ReFlex: Text-Guided Editing of Real Images in Rectified Flow via Mid-Step Feature Extraction and Attention Adaptation
[ICCV 2025, Highlight] Official Pytorch implementation of the paper: "ReFlex: Text-Guided Editing of Real Images in Rectified Flow via Mid-Step Feature Extraction and Attention Adaptation"
by Jimyeon Kim, Jungwon Park, Yeji Song, Nojun Kwak, Wonjong Rhee†.
Seoul National University
git clone https://github.com/wlaud1001/ReFlex.git
cd ReFlex
conda create -n reflex python=3.10
conda activate reflex
pip install -r requirements.txt
python img_edit.py \
--gpu {gpu} \
--seed {seed} \
--img_path {source_img_path} \
--source_prompt {source_prompt} \
--target_prompt {target_prompt} \
--results_dir {results_dir} \
--feature_steps {feature_steps} \
--attn_topk {attn_topk}
- --gpu: Index of the GPU to use.
- --seed: Random seed.
- --img_path: Path to the input real image to be edited.

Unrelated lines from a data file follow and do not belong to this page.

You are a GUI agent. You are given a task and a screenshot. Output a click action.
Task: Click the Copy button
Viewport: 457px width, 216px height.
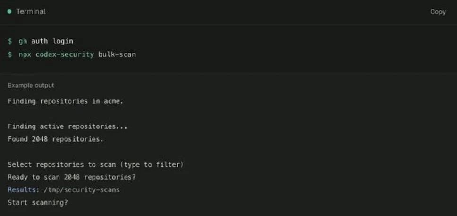(x=438, y=12)
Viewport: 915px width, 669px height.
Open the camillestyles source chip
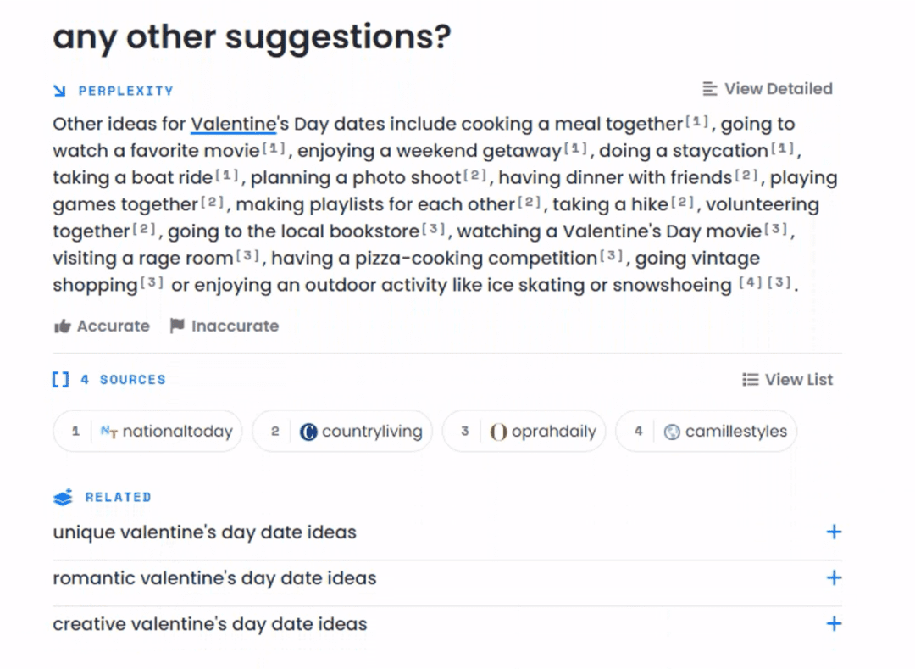(706, 432)

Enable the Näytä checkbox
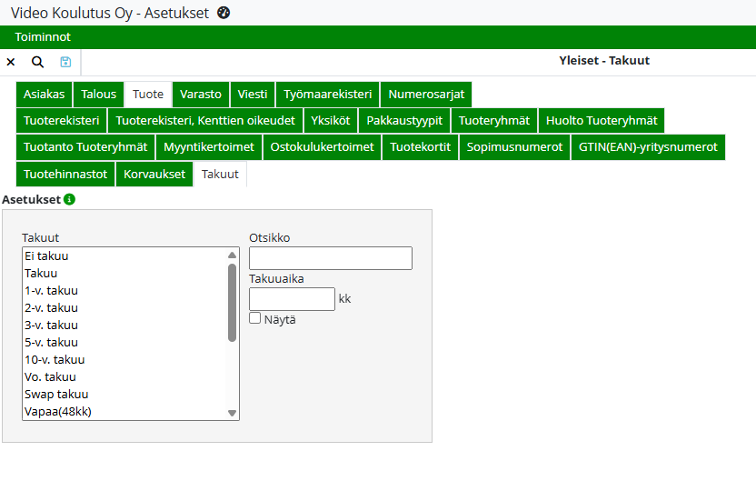(255, 318)
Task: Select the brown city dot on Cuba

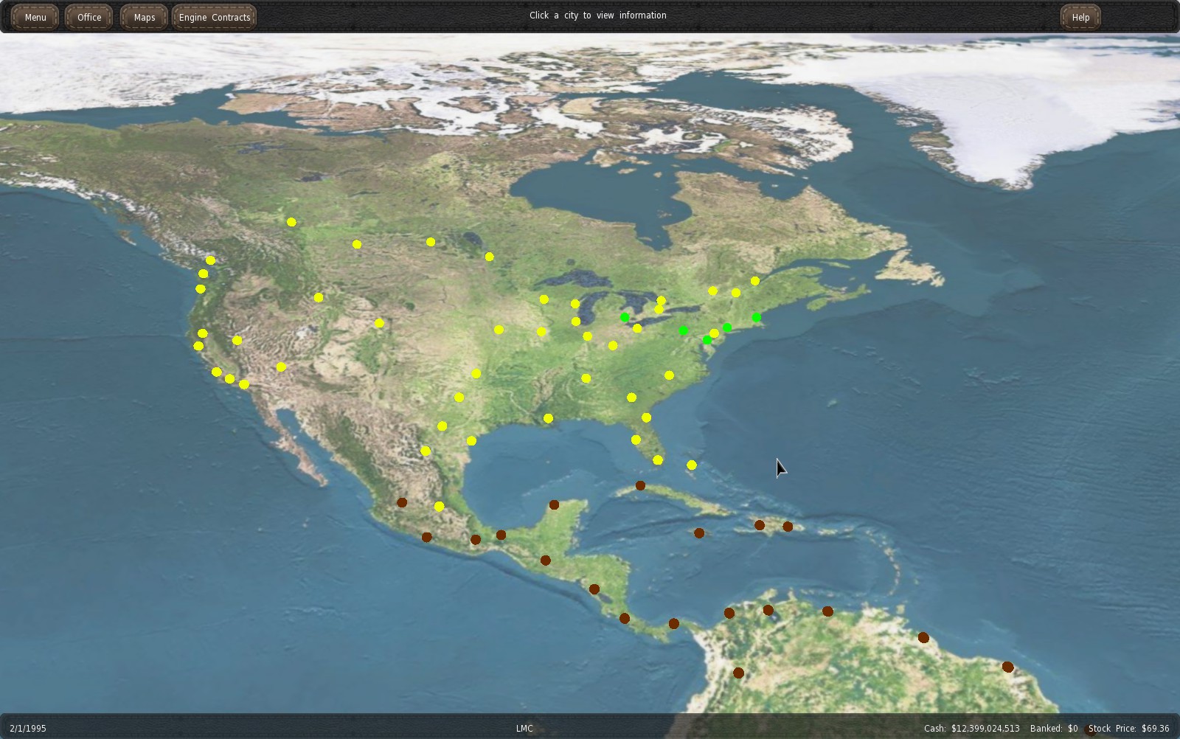Action: [x=640, y=485]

- --mask_path (optional): Path to a ground-truth mask for local editing.
- If provided, this mask is used directly.
- If omitted, the editing mask is automatically generated from attention maps.
- --source_prompt (optional): Text prompt describing the content of the input image.
- If provided, mask generation and latent blending will be applied.
- If omitted, editing proceeds without latent blending.
- --target_prompt: Text prompt describing the desired edited image.
- --blend_word (optional): Word in --source_prompt to guide mask generation via its I2T-CA map.
- If omitted, the blend word is automatically inferred by comparing source_prompt and target_prompt.
- --results_dir: Directory to save the output images
We also provide several example scripts in the (./scripts) directory for some use cases and reproducible experiments.
- scripts/wo_ca/: Cases where the source prompt is not given. I2T-CA adaptation and latent blending are not applied.
- scripts/w_ca/: Cases where the source prompt is given, and the editing mask for latent blending is automatically generated from the attention map.
- scripts/w_mask/: Cases where a ground-truth mask for local editing is provided and directly used for latent blending.
You can run a script as follows:
./scripts/wo_ca/run_bear.sh
./scripts/w_ca/run_bird.sh
./scripts/w_mask/run_cat_hat.sh